**WHAT IS EXPECTED:**
Please write out the data below once more, exactly as it stands.
· · · · · · ·
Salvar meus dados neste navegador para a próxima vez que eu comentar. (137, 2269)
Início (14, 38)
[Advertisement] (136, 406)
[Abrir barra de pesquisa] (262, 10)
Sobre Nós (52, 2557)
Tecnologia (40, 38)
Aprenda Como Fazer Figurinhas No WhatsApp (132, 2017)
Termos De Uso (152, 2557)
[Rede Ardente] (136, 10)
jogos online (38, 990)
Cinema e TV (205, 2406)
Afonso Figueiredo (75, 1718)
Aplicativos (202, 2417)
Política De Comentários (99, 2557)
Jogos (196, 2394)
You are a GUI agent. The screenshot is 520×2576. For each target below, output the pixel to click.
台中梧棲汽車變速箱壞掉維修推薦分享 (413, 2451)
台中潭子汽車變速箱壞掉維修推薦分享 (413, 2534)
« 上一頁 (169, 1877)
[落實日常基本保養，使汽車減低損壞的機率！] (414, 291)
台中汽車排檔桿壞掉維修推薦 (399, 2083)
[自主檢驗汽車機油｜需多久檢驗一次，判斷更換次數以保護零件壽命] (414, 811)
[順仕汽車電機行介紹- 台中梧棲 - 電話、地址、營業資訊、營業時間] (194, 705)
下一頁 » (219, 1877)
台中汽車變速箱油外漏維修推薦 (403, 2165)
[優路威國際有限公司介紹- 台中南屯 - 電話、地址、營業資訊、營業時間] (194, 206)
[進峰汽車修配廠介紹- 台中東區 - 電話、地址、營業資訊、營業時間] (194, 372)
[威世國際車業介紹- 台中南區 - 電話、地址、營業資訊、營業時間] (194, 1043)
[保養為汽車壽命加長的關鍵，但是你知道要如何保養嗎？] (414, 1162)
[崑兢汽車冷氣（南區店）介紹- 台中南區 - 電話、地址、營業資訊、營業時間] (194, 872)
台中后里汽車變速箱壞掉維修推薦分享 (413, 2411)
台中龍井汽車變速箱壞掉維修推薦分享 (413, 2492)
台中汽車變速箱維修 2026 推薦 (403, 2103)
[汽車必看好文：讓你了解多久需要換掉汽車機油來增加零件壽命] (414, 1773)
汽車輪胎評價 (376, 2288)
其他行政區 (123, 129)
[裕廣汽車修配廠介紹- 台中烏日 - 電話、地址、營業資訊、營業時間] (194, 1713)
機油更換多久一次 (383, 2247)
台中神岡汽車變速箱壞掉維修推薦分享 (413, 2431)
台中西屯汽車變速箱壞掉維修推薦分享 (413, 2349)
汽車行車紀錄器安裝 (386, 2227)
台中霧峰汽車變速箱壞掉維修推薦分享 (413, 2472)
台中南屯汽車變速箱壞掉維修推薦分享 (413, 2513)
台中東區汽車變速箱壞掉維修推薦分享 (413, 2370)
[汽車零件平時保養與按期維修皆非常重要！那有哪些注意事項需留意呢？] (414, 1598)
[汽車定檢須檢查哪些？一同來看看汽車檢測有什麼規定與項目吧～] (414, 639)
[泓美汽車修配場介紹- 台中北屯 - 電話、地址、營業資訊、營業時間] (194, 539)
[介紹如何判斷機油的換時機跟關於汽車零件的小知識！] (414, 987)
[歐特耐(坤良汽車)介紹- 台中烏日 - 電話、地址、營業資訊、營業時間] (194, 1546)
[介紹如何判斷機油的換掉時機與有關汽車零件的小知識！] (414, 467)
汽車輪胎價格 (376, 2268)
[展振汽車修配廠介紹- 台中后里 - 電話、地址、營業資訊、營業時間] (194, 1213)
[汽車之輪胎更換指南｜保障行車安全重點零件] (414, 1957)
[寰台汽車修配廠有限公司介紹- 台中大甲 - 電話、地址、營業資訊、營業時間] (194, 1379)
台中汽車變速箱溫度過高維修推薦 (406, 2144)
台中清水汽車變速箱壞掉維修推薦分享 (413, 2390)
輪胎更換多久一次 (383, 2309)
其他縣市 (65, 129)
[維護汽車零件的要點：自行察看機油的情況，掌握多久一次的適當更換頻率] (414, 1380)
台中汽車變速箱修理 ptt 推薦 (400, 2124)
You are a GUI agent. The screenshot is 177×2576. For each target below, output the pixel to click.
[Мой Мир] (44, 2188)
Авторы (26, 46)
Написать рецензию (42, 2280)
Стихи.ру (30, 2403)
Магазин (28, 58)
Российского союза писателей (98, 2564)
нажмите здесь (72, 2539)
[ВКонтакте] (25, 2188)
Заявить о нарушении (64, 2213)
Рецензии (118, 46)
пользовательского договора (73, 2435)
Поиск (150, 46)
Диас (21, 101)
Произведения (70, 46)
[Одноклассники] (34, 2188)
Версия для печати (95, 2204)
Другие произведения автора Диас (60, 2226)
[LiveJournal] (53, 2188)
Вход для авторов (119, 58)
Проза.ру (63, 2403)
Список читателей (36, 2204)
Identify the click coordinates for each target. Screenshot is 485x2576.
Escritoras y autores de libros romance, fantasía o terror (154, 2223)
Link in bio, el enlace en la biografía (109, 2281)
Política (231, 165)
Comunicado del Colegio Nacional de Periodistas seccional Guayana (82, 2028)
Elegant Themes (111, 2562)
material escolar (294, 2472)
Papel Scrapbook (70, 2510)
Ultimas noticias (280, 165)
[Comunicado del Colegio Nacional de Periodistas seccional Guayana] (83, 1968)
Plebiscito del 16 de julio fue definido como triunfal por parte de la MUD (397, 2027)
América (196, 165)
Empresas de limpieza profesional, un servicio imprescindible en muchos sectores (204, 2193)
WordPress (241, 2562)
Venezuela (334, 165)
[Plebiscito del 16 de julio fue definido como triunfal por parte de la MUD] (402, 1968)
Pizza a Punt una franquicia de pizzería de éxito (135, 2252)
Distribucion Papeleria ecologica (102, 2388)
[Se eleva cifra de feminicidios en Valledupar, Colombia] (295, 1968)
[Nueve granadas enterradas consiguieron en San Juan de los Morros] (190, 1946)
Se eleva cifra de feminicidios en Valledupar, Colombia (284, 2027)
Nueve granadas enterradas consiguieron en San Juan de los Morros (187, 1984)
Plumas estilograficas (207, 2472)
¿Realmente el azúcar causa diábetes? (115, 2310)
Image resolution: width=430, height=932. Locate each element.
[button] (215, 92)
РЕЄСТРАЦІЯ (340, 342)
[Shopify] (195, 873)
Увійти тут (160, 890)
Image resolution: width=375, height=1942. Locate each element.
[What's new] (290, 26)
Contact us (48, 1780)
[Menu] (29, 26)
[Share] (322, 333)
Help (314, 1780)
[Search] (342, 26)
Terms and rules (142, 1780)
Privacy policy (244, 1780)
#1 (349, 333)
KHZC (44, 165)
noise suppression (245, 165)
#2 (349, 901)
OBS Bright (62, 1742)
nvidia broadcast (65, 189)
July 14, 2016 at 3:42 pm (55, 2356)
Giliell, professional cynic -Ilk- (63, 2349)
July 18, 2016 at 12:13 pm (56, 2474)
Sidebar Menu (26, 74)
· · · · · · ·
**RESULT OF THIS TASK:**
Salvar meus dados neste navegador para a próxima vez que eu comentar. (137, 2269)
Início (14, 38)
[Advertisement] (136, 406)
[Abrir barra de pesquisa] (262, 10)
Sobre Nós (52, 2557)
Tecnologia (40, 38)
Aprenda Como Fazer Figurinhas No WhatsApp (132, 2017)
Termos De Uso (152, 2557)
[Rede Ardente] (136, 10)
jogos online (38, 990)
Cinema e TV (205, 2406)
Afonso Figueiredo (75, 1718)
Aplicativos (202, 2417)
Política De Comentários (99, 2557)
Jogos (196, 2394)
You are a GUI agent. The screenshot is 520×2576. For each target below, output the pixel to click.
台中梧棲汽車變速箱壞掉維修推薦分享 (413, 2451)
台中潭子汽車變速箱壞掉維修推薦分享 (413, 2534)
« 上一頁 (169, 1877)
[落實日常基本保養，使汽車減低損壞的機率！] (414, 291)
台中汽車排檔桿壞掉維修推薦 (399, 2083)
[自主檢驗汽車機油｜需多久檢驗一次，判斷更換次數以保護零件壽命] (414, 811)
[順仕汽車電機行介紹- 台中梧棲 - 電話、地址、營業資訊、營業時間] (194, 705)
下一頁 » (219, 1877)
台中汽車變速箱油外漏維修推薦 (403, 2165)
[優路威國際有限公司介紹- 台中南屯 - 電話、地址、營業資訊、營業時間] (194, 206)
[進峰汽車修配廠介紹- 台中東區 - 電話、地址、營業資訊、營業時間] (194, 372)
[威世國際車業介紹- 台中南區 - 電話、地址、營業資訊、營業時間] (194, 1043)
[保養為汽車壽命加長的關鍵，但是你知道要如何保養嗎？] (414, 1162)
[崑兢汽車冷氣（南區店）介紹- 台中南區 - 電話、地址、營業資訊、營業時間] (194, 872)
台中后里汽車變速箱壞掉維修推薦分享 (413, 2411)
台中龍井汽車變速箱壞掉維修推薦分享 (413, 2492)
台中汽車變速箱維修 2026 推薦 (403, 2103)
[汽車必看好文：讓你了解多久需要換掉汽車機油來增加零件壽命] (414, 1773)
汽車輪胎評價 (376, 2288)
其他行政區 (123, 129)
[裕廣汽車修配廠介紹- 台中烏日 - 電話、地址、營業資訊、營業時間] (194, 1713)
機油更換多久一次 (383, 2247)
台中神岡汽車變速箱壞掉維修推薦分享 (413, 2431)
台中西屯汽車變速箱壞掉維修推薦分享 (413, 2349)
汽車行車紀錄器安裝 (386, 2227)
台中霧峰汽車變速箱壞掉維修推薦分享 (413, 2472)
台中南屯汽車變速箱壞掉維修推薦分享 (413, 2513)
台中東區汽車變速箱壞掉維修推薦分享 (413, 2370)
[汽車零件平時保養與按期維修皆非常重要！那有哪些注意事項需留意呢？] (414, 1598)
[汽車定檢須檢查哪些？一同來看看汽車檢測有什麼規定與項目吧～] (414, 639)
[泓美汽車修配場介紹- 台中北屯 - 電話、地址、營業資訊、營業時間] (194, 539)
[介紹如何判斷機油的換時機跟關於汽車零件的小知識！] (414, 987)
[歐特耐(坤良汽車)介紹- 台中烏日 - 電話、地址、營業資訊、營業時間] (194, 1546)
[介紹如何判斷機油的換掉時機與有關汽車零件的小知識！] (414, 467)
汽車輪胎價格 (376, 2268)
[展振汽車修配廠介紹- 台中后里 - 電話、地址、營業資訊、營業時間] (194, 1213)
[汽車之輪胎更換指南｜保障行車安全重點零件] (414, 1957)
[寰台汽車修配廠有限公司介紹- 台中大甲 - 電話、地址、營業資訊、營業時間] (194, 1379)
台中汽車變速箱溫度過高維修推薦 (406, 2144)
台中清水汽車變速箱壞掉維修推薦分享 (413, 2390)
輪胎更換多久一次 (383, 2309)
其他縣市 (65, 129)
[維護汽車零件的要點：自行察看機油的情況，掌握多久一次的適當更換頻率] (414, 1380)
台中汽車變速箱修理 ptt 推薦 (400, 2124)
You are a GUI agent. The screenshot is 177×2576. For each target below, output the pixel to click.
[Мой Мир] (44, 2188)
Авторы (26, 46)
Написать рецензию (42, 2280)
Стихи.ру (30, 2403)
Магазин (28, 58)
Российского союза писателей (98, 2564)
нажмите здесь (72, 2539)
[ВКонтакте] (25, 2188)
Заявить о нарушении (64, 2213)
Рецензии (118, 46)
пользовательского договора (73, 2435)
Поиск (150, 46)
Диас (21, 101)
Произведения (70, 46)
[Одноклассники] (34, 2188)
Версия для печати (95, 2204)
Другие произведения автора Диас (60, 2226)
[LiveJournal] (53, 2188)
Вход для авторов (119, 58)
Проза.ру (63, 2403)
Список читателей (36, 2204)
Identify the click coordinates for each target. Screenshot is 485x2576.
Escritoras y autores de libros romance, fantasía o terror (154, 2223)
Link in bio, el enlace en la biografía (109, 2281)
Política (231, 165)
Comunicado del Colegio Nacional de Periodistas seccional Guayana (82, 2028)
Elegant Themes (111, 2562)
material escolar (294, 2472)
Papel Scrapbook (70, 2510)
Ultimas noticias (280, 165)
[Comunicado del Colegio Nacional de Periodistas seccional Guayana] (83, 1968)
Plebiscito del 16 de julio fue definido como triunfal por parte de la MUD (397, 2027)
América (196, 165)
Empresas de limpieza profesional, un servicio imprescindible en muchos sectores (204, 2193)
WordPress (241, 2562)
Venezuela (334, 165)
[Plebiscito del 16 de julio fue definido como triunfal por parte de la MUD] (402, 1968)
Pizza a Punt una franquicia de pizzería de éxito (135, 2252)
Distribucion Papeleria ecologica (102, 2388)
[Se eleva cifra de feminicidios en Valledupar, Colombia] (295, 1968)
[Nueve granadas enterradas consiguieron en San Juan de los Morros] (190, 1946)
Se eleva cifra de feminicidios en Valledupar, Colombia (284, 2027)
Nueve granadas enterradas consiguieron en San Juan de los Morros (187, 1984)
Plumas estilograficas (207, 2472)
¿Realmente el azúcar causa diábetes? (115, 2310)
Image resolution: width=430, height=932. Locate each element.
[button] (215, 92)
РЕЄСТРАЦІЯ (340, 342)
[Shopify] (195, 873)
Увійти тут (160, 890)
Image resolution: width=375, height=1942. Locate each element.
[What's new] (290, 26)
Contact us (48, 1780)
[Menu] (29, 26)
[Share] (322, 333)
Help (314, 1780)
[Search] (342, 26)
Terms and rules (142, 1780)
Privacy policy (244, 1780)
#1 (349, 333)
KHZC (44, 165)
noise suppression (245, 165)
#2 (349, 901)
OBS Bright (62, 1742)
nvidia broadcast (65, 189)
July 14, 2016 at 3:42 pm (55, 2356)
Giliell, professional cynic -Ilk- (63, 2349)
July 18, 2016 at 12:13 pm (56, 2474)
Sidebar Menu (26, 74)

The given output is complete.